Adapting AlphaEvolve to Optimize Fully Homomorphic Encryption on TPUs

The deployment of Fully Homomorphic Encryption (FHE) at scale is hindered due to its heavy computational overhead. While specialized hardware accelerators like Google Tensor Processing Units (TPUs) can help, mapping complex cryptographic kernels onto such architectures remains a challenge. Efficient execution requires co-optimization between the systolic array-based Matrix Multiplication Unit (MXU) and Vector Processing Units (VPUs), as well as the orchestration of data movement across the vector register files. Existing compiler stacks often abstract low-level hardware utilization, requiring developers to adopt a manual trial-and-error process that often results in fragmented execution and underutilized resources. To accelerate this development process, we use AlphaEvolve to automate the exploration of hardware-aware cryptographic-kernel optimizations. We frame optimization as an evolutionary search problem, utilizing the closed-loop system provided by AlphaEvolve, that leverages LLM-driven code generation. We use real-world feedback from hardware execution and rigorous correctness testing to guide the evolution process. We evaluate AlphaEvolve optimization on primitives for both the TFHE (Jaxite) and CKKS (CROSS) FHE schemes on Google Cloud TPUv5e, a contemporary TPU architecture. Within 24 hours of automated exploration, AlphaEvolve discovered implementation-level optimizations that improve TFHE bootstrap latency by 2.5x and CKKS rotation and multiplication latency by 1.31x and 1.18x, respectively, relative to human-engineered state of the art. These results demonstrate that AlphaEvolve can be used to enable researchers to navigate the optimization trade-offs between cryptography, compilers, and hardware accelerators.

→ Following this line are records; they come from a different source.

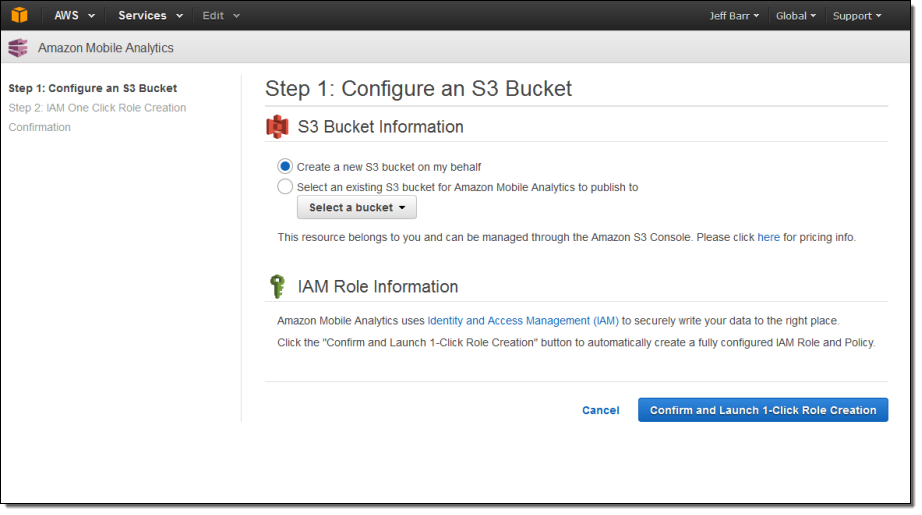Open the Edit menu in navigation bar
This screenshot has width=922, height=515.
[221, 16]
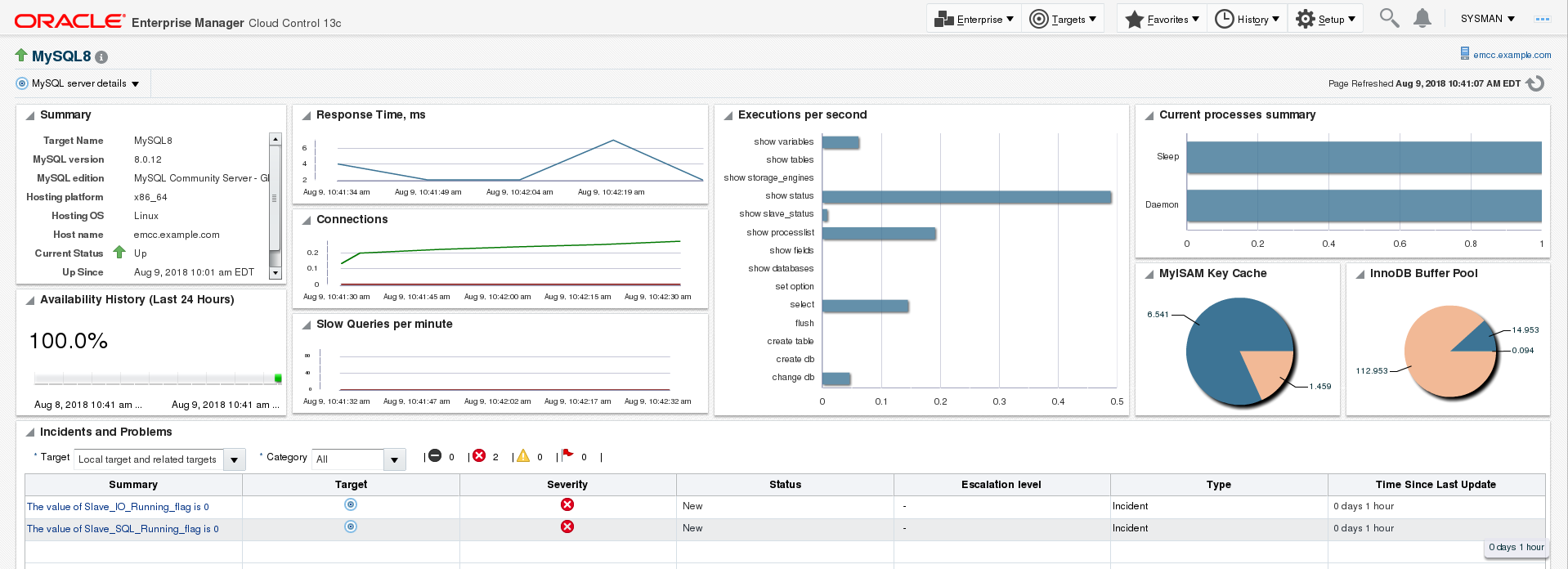Open the Favorites menu
The image size is (1568, 569).
click(1163, 19)
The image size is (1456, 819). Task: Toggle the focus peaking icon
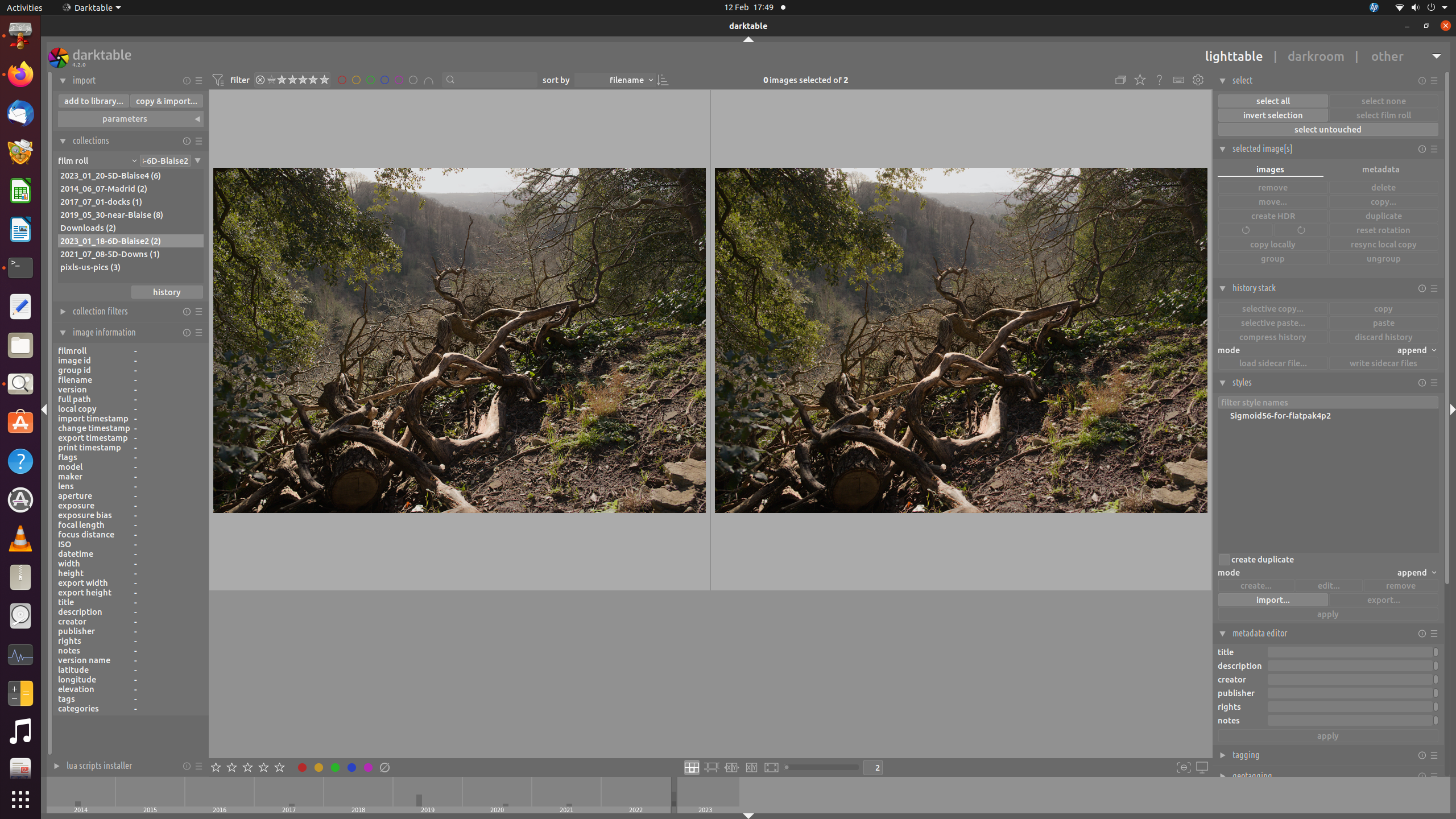pos(1184,767)
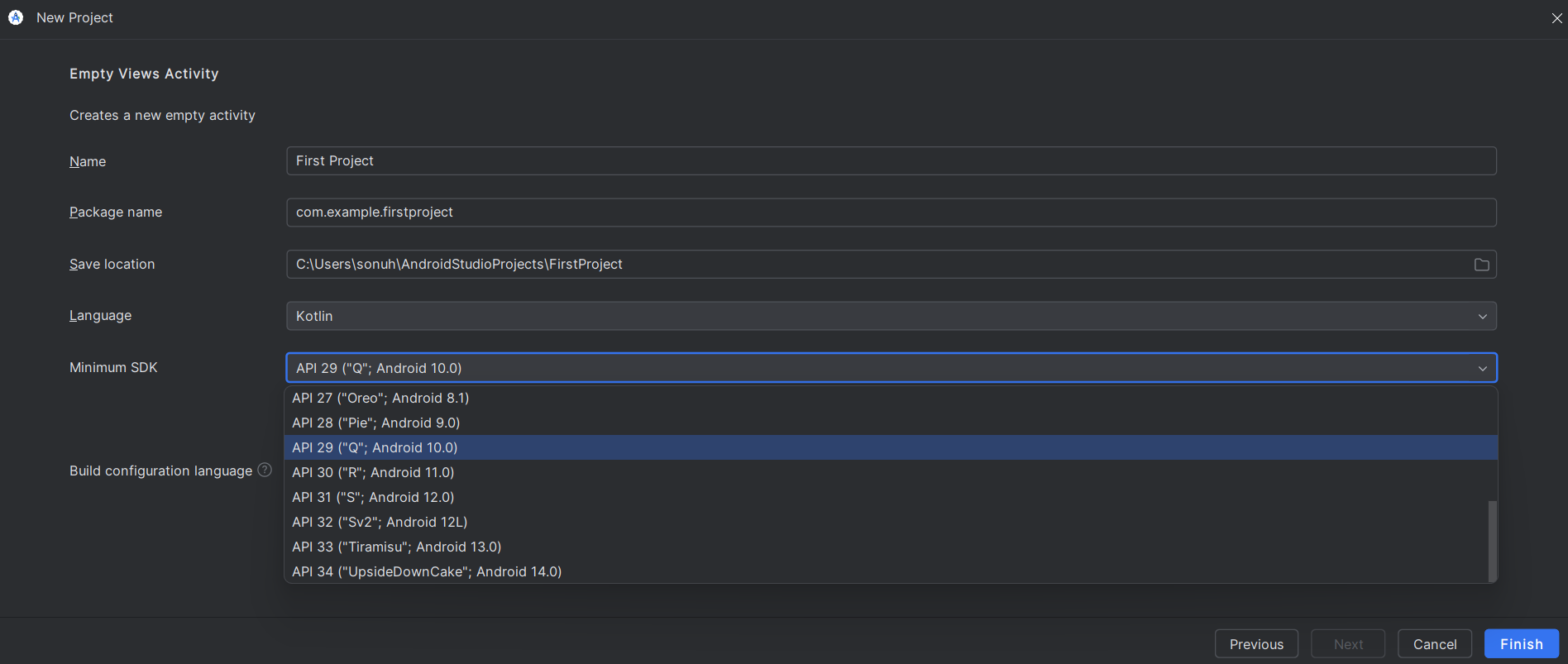Close the New Project dialog window
The height and width of the screenshot is (664, 1568).
(x=1556, y=18)
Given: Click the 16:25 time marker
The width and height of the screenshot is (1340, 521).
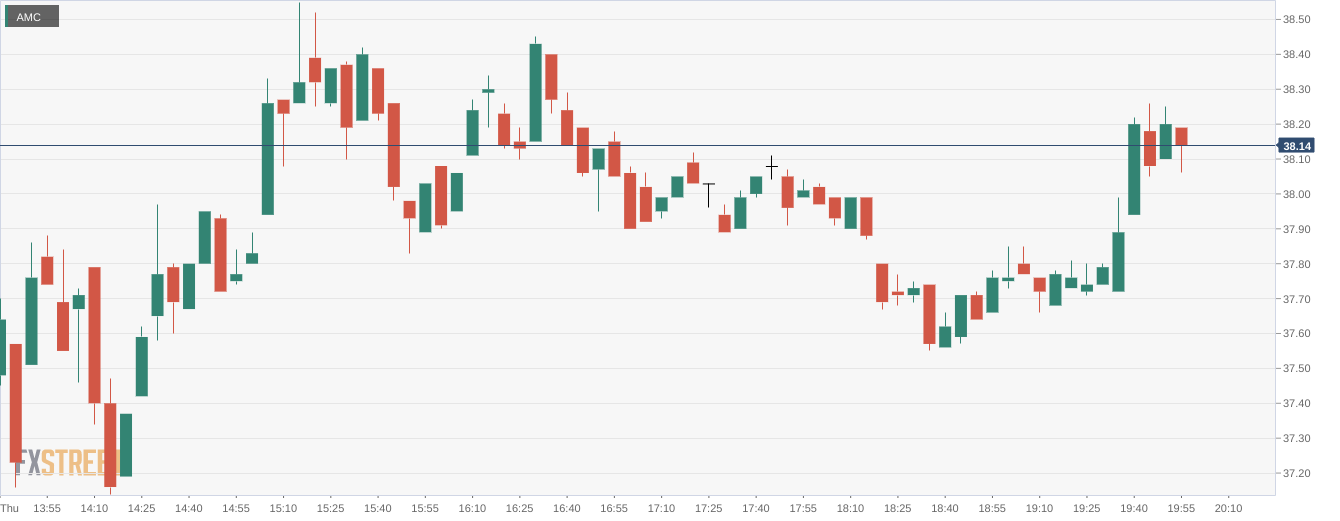Looking at the screenshot, I should [519, 508].

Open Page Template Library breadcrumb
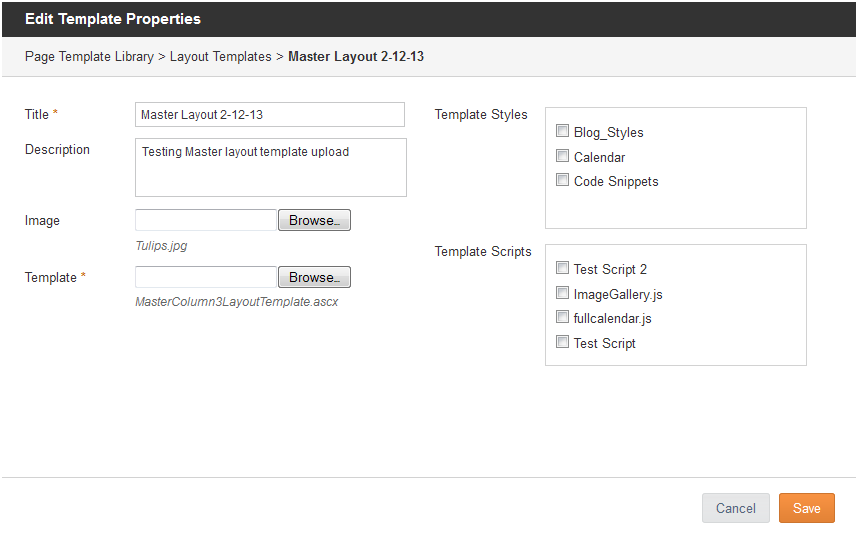tap(89, 56)
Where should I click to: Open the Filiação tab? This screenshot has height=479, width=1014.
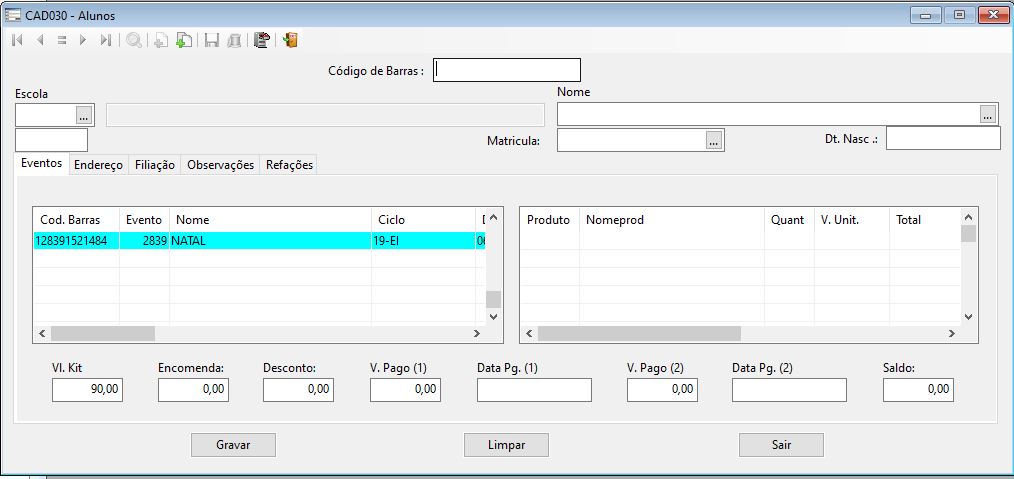(x=154, y=165)
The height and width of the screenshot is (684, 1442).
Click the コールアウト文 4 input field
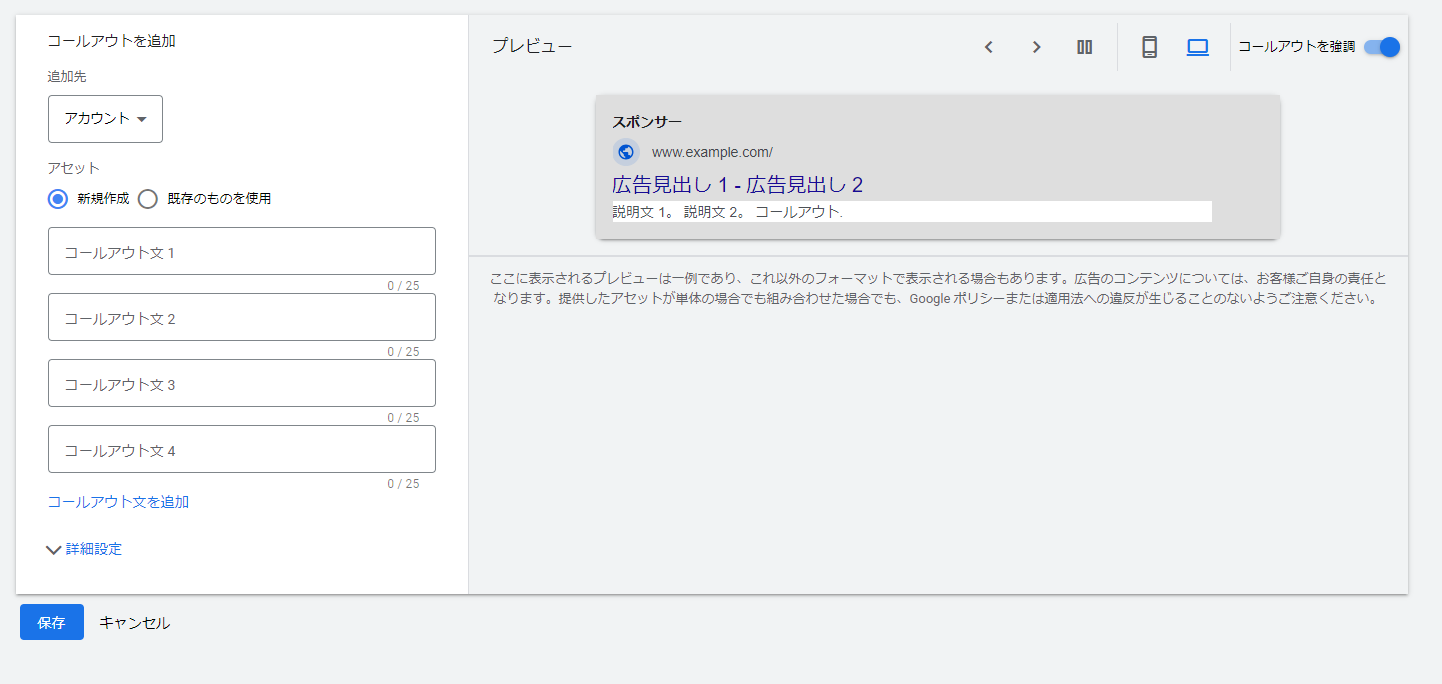(241, 449)
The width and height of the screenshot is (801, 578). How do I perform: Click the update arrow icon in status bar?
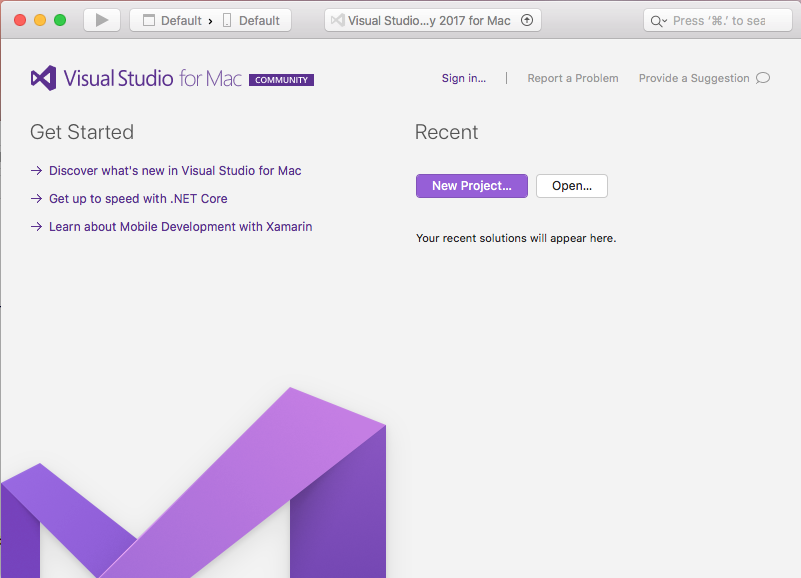(527, 20)
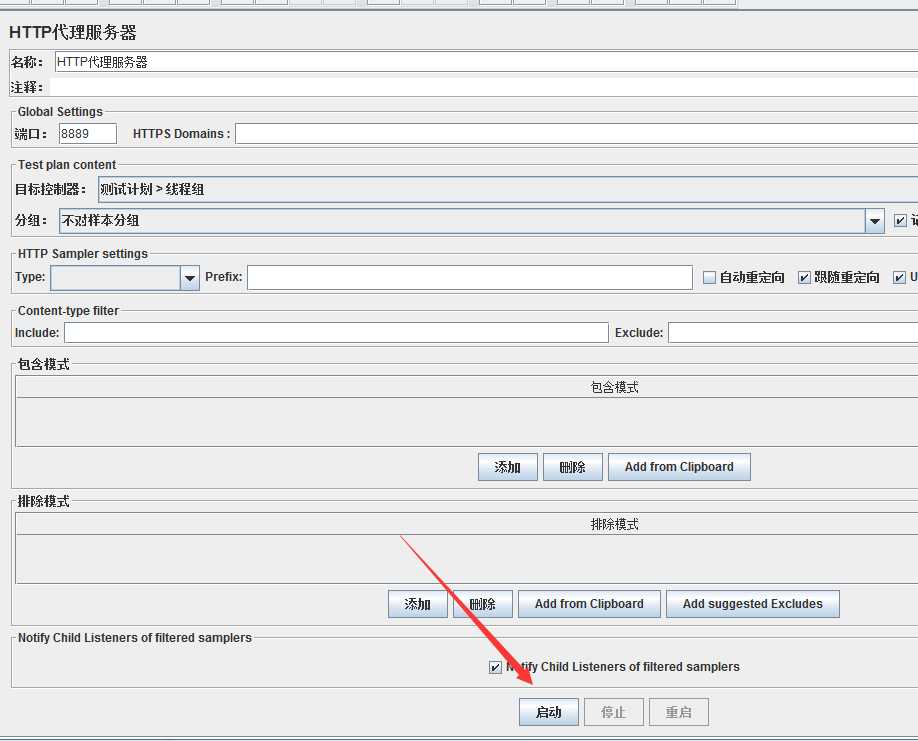Screen dimensions: 918x741
Task: Click the 启动 button to start proxy
Action: (x=549, y=712)
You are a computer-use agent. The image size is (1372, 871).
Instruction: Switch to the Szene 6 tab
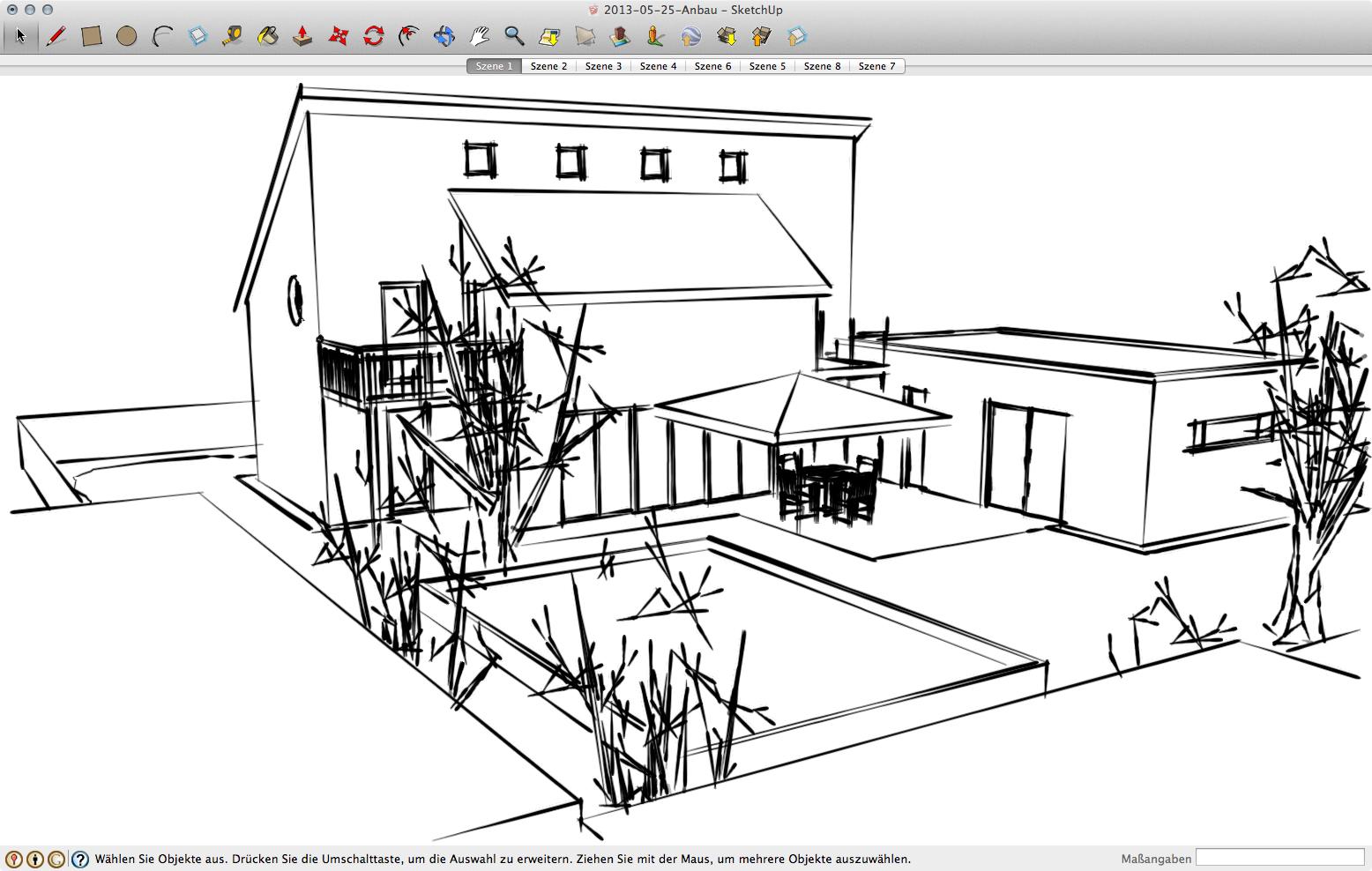point(712,66)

翻译：大规模部署全同态加密（FHE）受限于其极高的计算开销。尽管谷歌张量处理单元（TPU）等专用硬件加速器可缓解这一问题，但将复杂密码学内核映射至此类架构仍具挑战。高效执行需要协同优化基于脉动阵列的矩阵乘法单元（MXU）与向量处理单元（VPU），并精心编排向量寄存器文件间的数据移动。现有编译器栈常将底层硬件利用率抽象化，迫使开发者采用人工试错流程，导致执行碎片化与资源利用率不足。为加速开发进程，我们利用AlphaEvolve实现硬件感知型密码学内核优化的自动探索。我们将优化问题重构为进化搜索，借助AlphaEvolve提供的闭环系统，通过大语言模型驱动代码生成。我们采用硬件执行的真实反馈与严格正确性测试指导进化过程。在谷歌云TPUv5e（当代TPU架构）上，针对TFHE（Jaxite）与CKKS（CROSS）两种FHE方案的基元，评估了AlphaEvolve的优化效果。经过24小时自动探索，AlphaEvolve发现的实现级优化将TFHE引导延迟提升2.5倍，将CKKS旋转与乘法延迟分别提升1.31倍与1.18倍（与人工优化的最新技术相比）。结果表明，AlphaEvolve可助力研究人员在密码学、编译器与硬件加速器之间导航优化权衡。